### Instructions to follow
Give back every record below word for word, with the pictures omitted.

### Records provided
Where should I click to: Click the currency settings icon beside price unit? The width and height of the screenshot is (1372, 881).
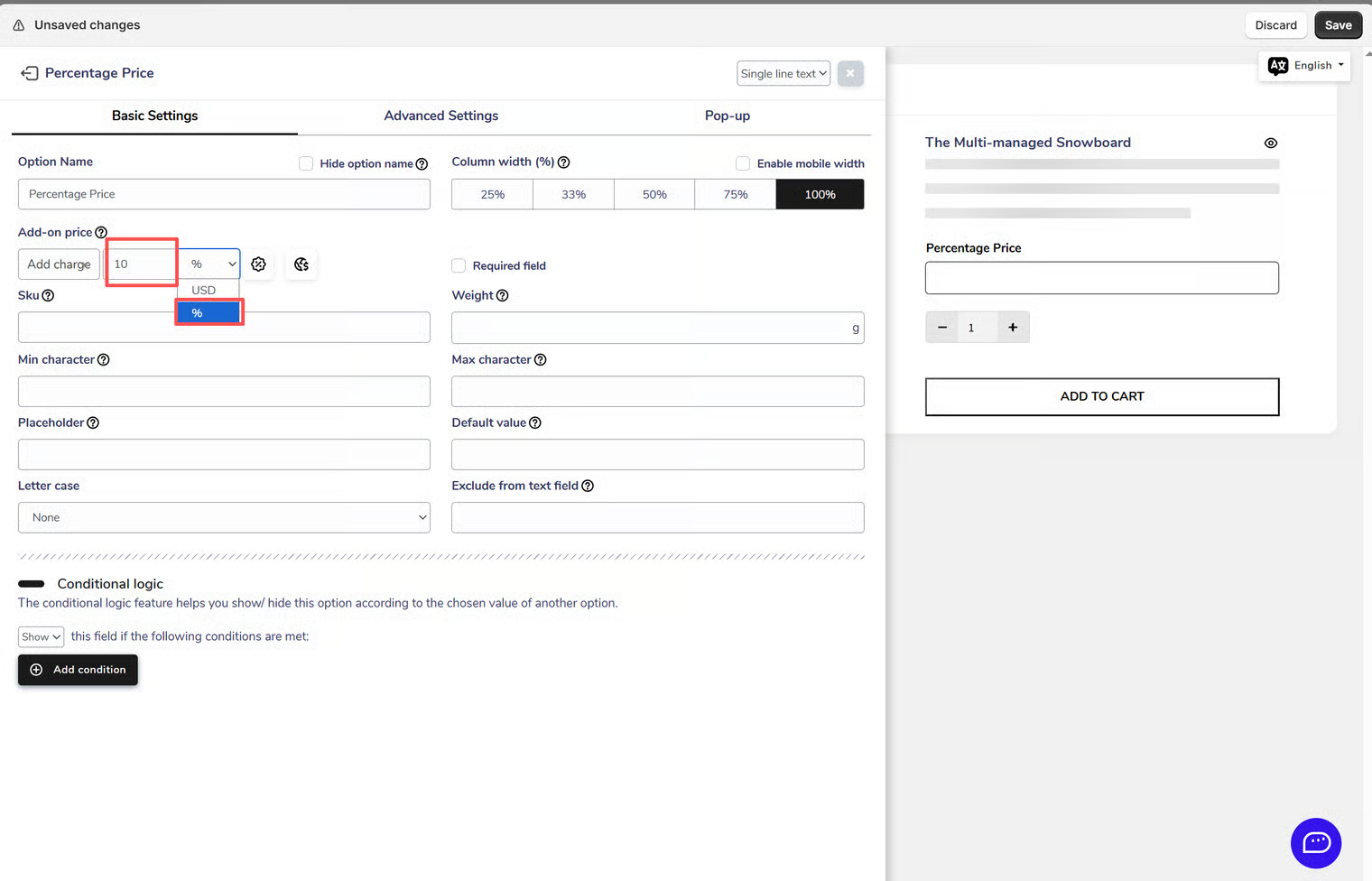[x=301, y=264]
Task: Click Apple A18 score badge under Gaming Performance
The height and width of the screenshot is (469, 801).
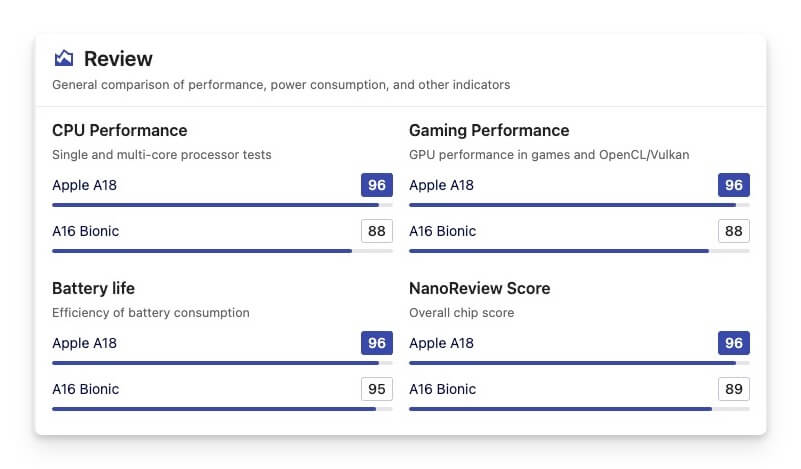Action: click(734, 185)
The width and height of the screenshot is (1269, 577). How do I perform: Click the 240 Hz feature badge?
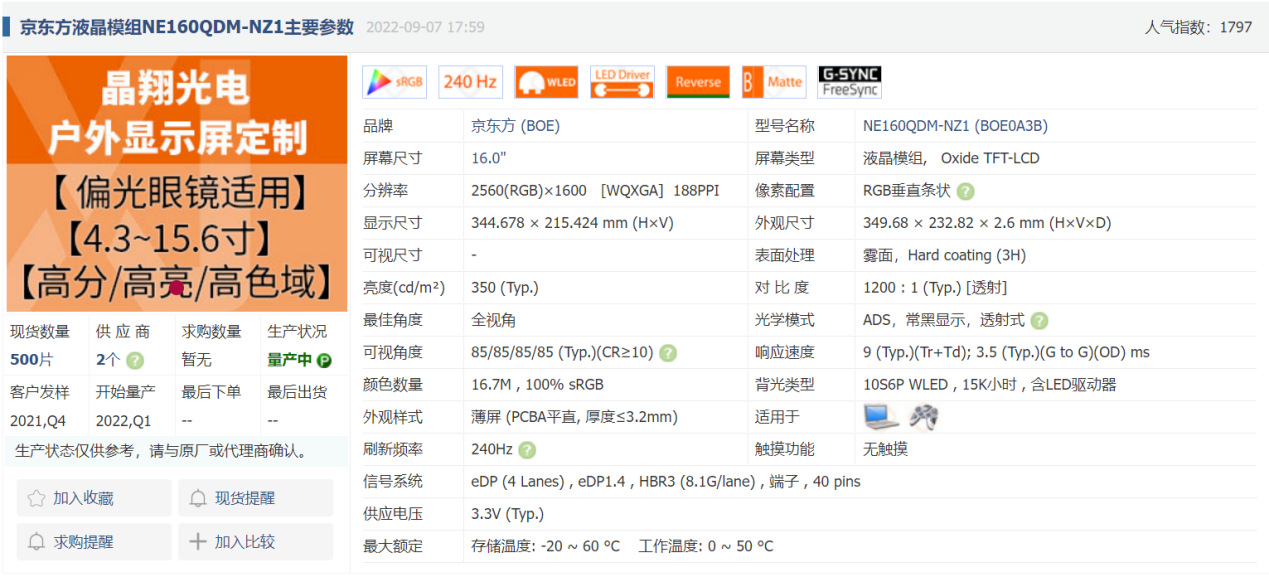470,82
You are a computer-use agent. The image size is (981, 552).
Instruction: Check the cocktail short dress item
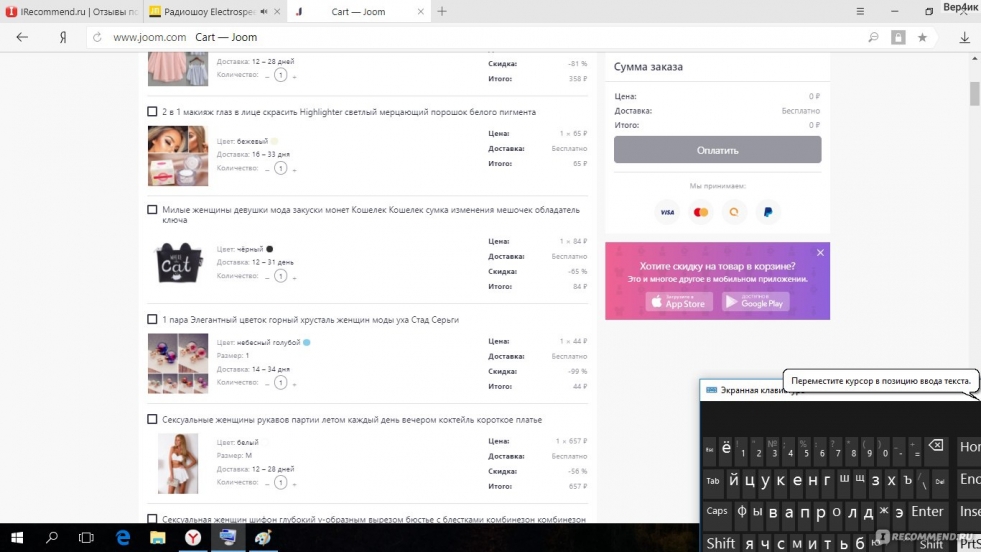(x=152, y=420)
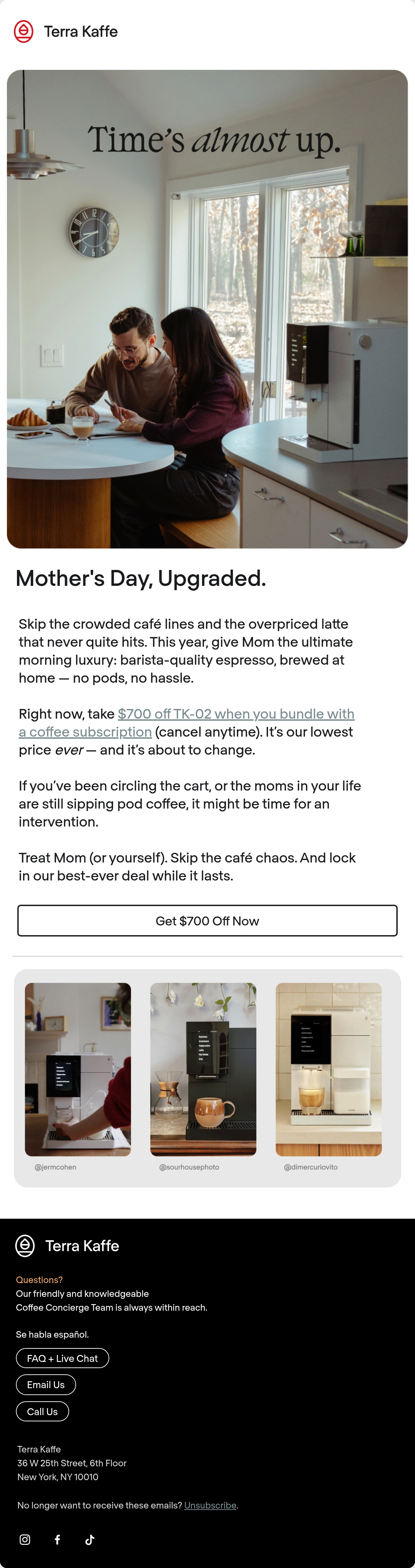Click the Email Us button

(x=46, y=1385)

### Answer area
Where should I click to: Click the currency settings icon beside price unit? The width and height of the screenshot is (1372, 881).
[x=301, y=264]
Task: Click Apple A18 score badge under Gaming Performance
The height and width of the screenshot is (469, 801).
Action: click(734, 185)
The width and height of the screenshot is (1269, 577). How do I perform: Click the 240 Hz feature badge?
470,82
You are a computer-use agent. The image size is (981, 552).
Instruction: Check the cocktail short dress item
(x=152, y=420)
Click the Email Us button

(x=46, y=1385)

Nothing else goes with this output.